### What to do
Your answer must be the full set of entries, reproduced exactly.
*** Information shown ***
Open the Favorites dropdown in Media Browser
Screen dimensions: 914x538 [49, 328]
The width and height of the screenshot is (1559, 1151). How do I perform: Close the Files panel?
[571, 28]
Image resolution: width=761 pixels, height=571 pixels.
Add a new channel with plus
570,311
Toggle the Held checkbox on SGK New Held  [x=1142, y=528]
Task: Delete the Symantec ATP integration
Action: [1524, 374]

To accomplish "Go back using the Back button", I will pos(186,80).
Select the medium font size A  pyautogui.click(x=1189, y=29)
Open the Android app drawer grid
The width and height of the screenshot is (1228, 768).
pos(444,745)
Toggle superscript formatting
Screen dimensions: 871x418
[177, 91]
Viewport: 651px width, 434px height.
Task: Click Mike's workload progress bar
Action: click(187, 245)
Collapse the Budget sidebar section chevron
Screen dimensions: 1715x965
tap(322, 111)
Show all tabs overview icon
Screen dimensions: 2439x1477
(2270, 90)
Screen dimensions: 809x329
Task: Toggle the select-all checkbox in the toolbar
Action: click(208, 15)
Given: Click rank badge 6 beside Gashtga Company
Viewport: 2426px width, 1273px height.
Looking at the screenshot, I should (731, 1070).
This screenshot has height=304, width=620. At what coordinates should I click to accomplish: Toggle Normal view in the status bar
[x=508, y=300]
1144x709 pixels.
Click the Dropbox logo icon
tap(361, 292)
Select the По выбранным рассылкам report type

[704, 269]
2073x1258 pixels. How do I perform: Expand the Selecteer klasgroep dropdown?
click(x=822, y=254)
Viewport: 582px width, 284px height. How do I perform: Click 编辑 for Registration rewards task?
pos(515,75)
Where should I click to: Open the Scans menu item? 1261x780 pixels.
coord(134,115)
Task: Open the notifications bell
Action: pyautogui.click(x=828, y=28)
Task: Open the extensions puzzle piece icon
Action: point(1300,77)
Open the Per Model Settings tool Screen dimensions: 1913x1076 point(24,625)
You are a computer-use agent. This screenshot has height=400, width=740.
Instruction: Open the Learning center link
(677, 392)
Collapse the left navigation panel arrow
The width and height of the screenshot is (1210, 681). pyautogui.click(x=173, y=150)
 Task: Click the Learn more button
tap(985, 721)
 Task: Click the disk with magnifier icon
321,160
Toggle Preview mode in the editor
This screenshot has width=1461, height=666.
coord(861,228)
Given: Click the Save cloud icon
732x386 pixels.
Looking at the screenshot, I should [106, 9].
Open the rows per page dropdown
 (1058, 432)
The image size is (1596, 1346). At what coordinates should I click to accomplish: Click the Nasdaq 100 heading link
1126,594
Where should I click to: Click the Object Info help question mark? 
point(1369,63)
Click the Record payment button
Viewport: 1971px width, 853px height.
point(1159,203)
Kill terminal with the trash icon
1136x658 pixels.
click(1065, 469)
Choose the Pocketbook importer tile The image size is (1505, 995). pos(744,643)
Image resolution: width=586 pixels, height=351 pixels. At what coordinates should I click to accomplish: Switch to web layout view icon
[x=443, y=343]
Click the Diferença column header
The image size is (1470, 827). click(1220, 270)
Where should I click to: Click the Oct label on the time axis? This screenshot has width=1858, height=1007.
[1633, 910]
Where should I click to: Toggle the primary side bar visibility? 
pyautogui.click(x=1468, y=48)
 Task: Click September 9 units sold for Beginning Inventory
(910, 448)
*** End of Information shown ***
### Answer area
Open the Favorites dropdown in Media Browser
Screen dimensions: 914x538 [49, 328]
The width and height of the screenshot is (1559, 1151). How do I perform: Close the Files panel?
[571, 28]
Image resolution: width=761 pixels, height=571 pixels.
Add a new channel with plus
570,311
Toggle the Held checkbox on SGK New Held  [x=1142, y=528]
Task: Delete the Symantec ATP integration
Action: [1524, 374]

To accomplish "Go back using the Back button", I will pos(186,80).
Select the medium font size A  pyautogui.click(x=1189, y=29)
Open the Android app drawer grid
The width and height of the screenshot is (1228, 768).
pos(444,745)
Toggle superscript formatting
Screen dimensions: 871x418
[177, 91]
Viewport: 651px width, 434px height.
Task: Click Mike's workload progress bar
Action: click(187, 245)
Collapse the Budget sidebar section chevron
Screen dimensions: 1715x965
tap(322, 111)
Show all tabs overview icon
Screen dimensions: 2439x1477
(2270, 90)
Screen dimensions: 809x329
Task: Toggle the select-all checkbox in the toolbar
Action: click(208, 15)
Given: Click rank badge 6 beside Gashtga Company
Viewport: 2426px width, 1273px height.
Looking at the screenshot, I should (731, 1070).
This screenshot has height=304, width=620. At what coordinates should I click to accomplish: Toggle Normal view in the status bar
[x=508, y=300]
1144x709 pixels.
Click the Dropbox logo icon
tap(361, 292)
Select the По выбранным рассылкам report type

[704, 269]
2073x1258 pixels. How do I perform: Expand the Selecteer klasgroep dropdown?
click(x=822, y=254)
Viewport: 582px width, 284px height. How do I perform: Click 编辑 for Registration rewards task?
pos(515,75)
Where should I click to: Open the Scans menu item? 1261x780 pixels.
coord(134,115)
Task: Open the notifications bell
Action: pyautogui.click(x=828, y=28)
Task: Open the extensions puzzle piece icon
Action: point(1300,77)
Open the Per Model Settings tool Screen dimensions: 1913x1076 point(24,625)
You are a computer-use agent. This screenshot has height=400, width=740.
Instruction: Open the Learning center link
(677, 392)
Collapse the left navigation panel arrow
The width and height of the screenshot is (1210, 681). pyautogui.click(x=173, y=150)
 Task: Click the Learn more button
tap(985, 721)
 Task: Click the disk with magnifier icon
321,160
Toggle Preview mode in the editor
This screenshot has width=1461, height=666.
coord(861,228)
Given: Click the Save cloud icon
732x386 pixels.
Looking at the screenshot, I should [106, 9].
Open the rows per page dropdown
 (1058, 432)
The image size is (1596, 1346). At what coordinates should I click to accomplish: Click the Nasdaq 100 heading link
1126,594
Where should I click to: Click the Object Info help question mark? 
point(1369,63)
Click the Record payment button
Viewport: 1971px width, 853px height.
point(1159,203)
Kill terminal with the trash icon
1136x658 pixels.
click(1065, 469)
Choose the Pocketbook importer tile The image size is (1505, 995). pos(744,643)
Image resolution: width=586 pixels, height=351 pixels. At what coordinates should I click to accomplish: Switch to web layout view icon
[x=443, y=343]
Click the Diferença column header
The image size is (1470, 827). click(1220, 270)
Where should I click to: Click the Oct label on the time axis? This screenshot has width=1858, height=1007.
[1633, 910]
Where should I click to: Toggle the primary side bar visibility? 
pyautogui.click(x=1468, y=48)
 Task: Click September 9 units sold for Beginning Inventory
(910, 448)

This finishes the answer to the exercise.